Although you would certainly be the odd one out in most social groups to suggest there was a good reason to treat the different sexes any differently, there are undeniable physical distinctions. One of them appears to be that virtual reality motion sickness is more keenly felt by women than men, suggesting that there may be a greater challenge in tackling the problem for developers that simply pushing for a high frame rate.

This was discovered by an as-yet unpublished study from the University of Minnesota, which found that for every one man that experiences some virtual reality sickness, four women will do. This is something that lines up with similar motion issues like sea sickness, which finds that for every three men who become nauseas at that sort of motion, five women will do.

Regardless of sex however, the problem of motion sickness is to do with a disparity between real world motion and what is happening in game. One example given is that leaning into a corner when speeding around it in a virtual car could actually move the body off of their balanced position in a chair, which creates a disparity in the brain, which can trigger motion sickness.


Perhaps things will be better with the HTC Vive, or Gear VR? Source: Wikimedia

In the study, researchers looked at real body movements while using an Oculus Rift headset for 15 minute periods.

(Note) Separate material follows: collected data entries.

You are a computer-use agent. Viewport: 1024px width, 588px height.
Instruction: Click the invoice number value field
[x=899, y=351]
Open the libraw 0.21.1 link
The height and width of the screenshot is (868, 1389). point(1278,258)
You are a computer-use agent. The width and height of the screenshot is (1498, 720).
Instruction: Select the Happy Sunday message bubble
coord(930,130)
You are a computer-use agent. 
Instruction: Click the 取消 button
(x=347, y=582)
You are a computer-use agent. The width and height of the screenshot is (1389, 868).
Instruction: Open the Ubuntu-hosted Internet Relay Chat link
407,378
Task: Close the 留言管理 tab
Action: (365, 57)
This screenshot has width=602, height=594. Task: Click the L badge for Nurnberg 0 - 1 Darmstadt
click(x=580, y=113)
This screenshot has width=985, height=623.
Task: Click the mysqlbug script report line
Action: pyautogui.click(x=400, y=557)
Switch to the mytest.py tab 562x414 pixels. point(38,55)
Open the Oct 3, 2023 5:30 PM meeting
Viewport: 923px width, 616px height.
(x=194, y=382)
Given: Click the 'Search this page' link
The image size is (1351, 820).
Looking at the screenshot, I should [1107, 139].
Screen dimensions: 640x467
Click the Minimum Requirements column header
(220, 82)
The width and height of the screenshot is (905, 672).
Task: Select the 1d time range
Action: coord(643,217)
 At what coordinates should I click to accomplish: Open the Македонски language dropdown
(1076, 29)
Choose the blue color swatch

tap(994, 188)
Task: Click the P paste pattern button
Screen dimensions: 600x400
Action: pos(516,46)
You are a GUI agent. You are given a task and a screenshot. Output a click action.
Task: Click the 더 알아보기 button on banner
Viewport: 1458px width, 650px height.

Around 35 per cent of those studied experienced some sickness and around 70 per cent of them were women. This is something that the researchers want more studies to investigate, to see why in particular women seem to be most effected (as per MNDaily).

However it is worth bearing in mind that the study doesn't reference which version of the Oculus Rift headset was being used. If it was a DK2, which is the most likely, there have been big changes made since that hardware was released, some of which are said to massively reduce nausea. Higher resolution screens, better lenses, better tracking coverage and improved field of view will all contribute.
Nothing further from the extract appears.